Non più vecchie zie, dunque, non più partiti storici con solidi ideali, di destra o sinistra che fossero in altri tempi, ma custodi di resistenti visioni della vita e del mondo. Valori capovolti ormai, sicché prevale quella che ci siamo permessi di chiamare la cultura dell’irresponsabilità. Disfatti, smontati, purtroppo anche quei patti costituzionali che per alcuni decenni hanno garantito un ordine sociale e politico non disprezzabili. Urbanità, rispetto umano, correttezza, in una parola quelle regole di vita che monsignor Della Casa chiamò galateo, non ci sono più né nella politica né in molta parte della società. C’è chi invoca il primato della politica, intesa come direzione della vita pubblica, ma predominano scorrettezza, volgarità e in non pochi casi pure l’ignoranza. Non è con le facezie della comicità che tutto questo ci va ricordato. Ne siamo ben consapevoli.

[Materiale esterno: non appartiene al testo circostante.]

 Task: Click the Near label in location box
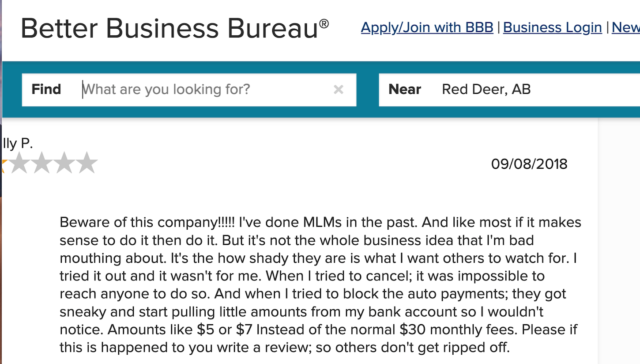[x=404, y=89]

Non sarà facile riedificare questo nostro disgraziato paese, riportarlo dai carnevaleschi coriandoli ai partiti storici, ad una società decorosa, recuperando quella cultura collettiva che è coscienza di una società integra e costumata. Cultura non vuol dire istruzione libresca, ma quel processo di formazione umana, di sensibilità, di modo di pensare e di comportamenti, insomma quel complesso di manifestazioni della vita materiale, sociale e anche spirituale che portano un popolo ad essere depositario di una civiltà. Bacone, filosofo del ’500, diceva che la cultura è la «georgica dell’animo», quella cioè che coltiva l’essenza dell’uomo. È quel che manca oggi nel nostro mondo, appunto quell’insieme di modi di vivere e di pensare che producono civiltà.
No, non sarà facile. In momenti di pessimismo viene da pensare addirittura che sia impossibile, dopo tutto quello ch’è avvenuto negli ultimi quarant’anni. La cultura dell’irresponsabilità ha impregnato la società italiana. Quanto tempo ci vorrà per ridare vita a un processo di formazione umana? Non basterà certo una generazione. E dov’è la classe dirigente che s’incarichi di una simile missione, capace di farsi strumento di rinnovamento e insieme di recupero dei valori fondamentali?
Il malessere che opprime il paese è profondo, intimo, tutt’altro che epidermico. Non ci sono molti spiragli di speranza. Paradossalmente la spinta potrebbe venire dalla stessa spossatezza in cui società e istituzioni sono precipitate. La consapevolezza del declino potrebbe, chissà, pur nello scoramento in cui siamo immersi, portare a un disperato tentativo di rinascimento.
Volontà, cultura e coraggio per un simile tentativo possono però venire solo da un comune sentimento di riscatto. Comunque cioè agli opposti schieramenti. Non certo dalla rozzezza di taluni masanielli e dalle amenità, pur non lontane dalla realtà, di qualche comico.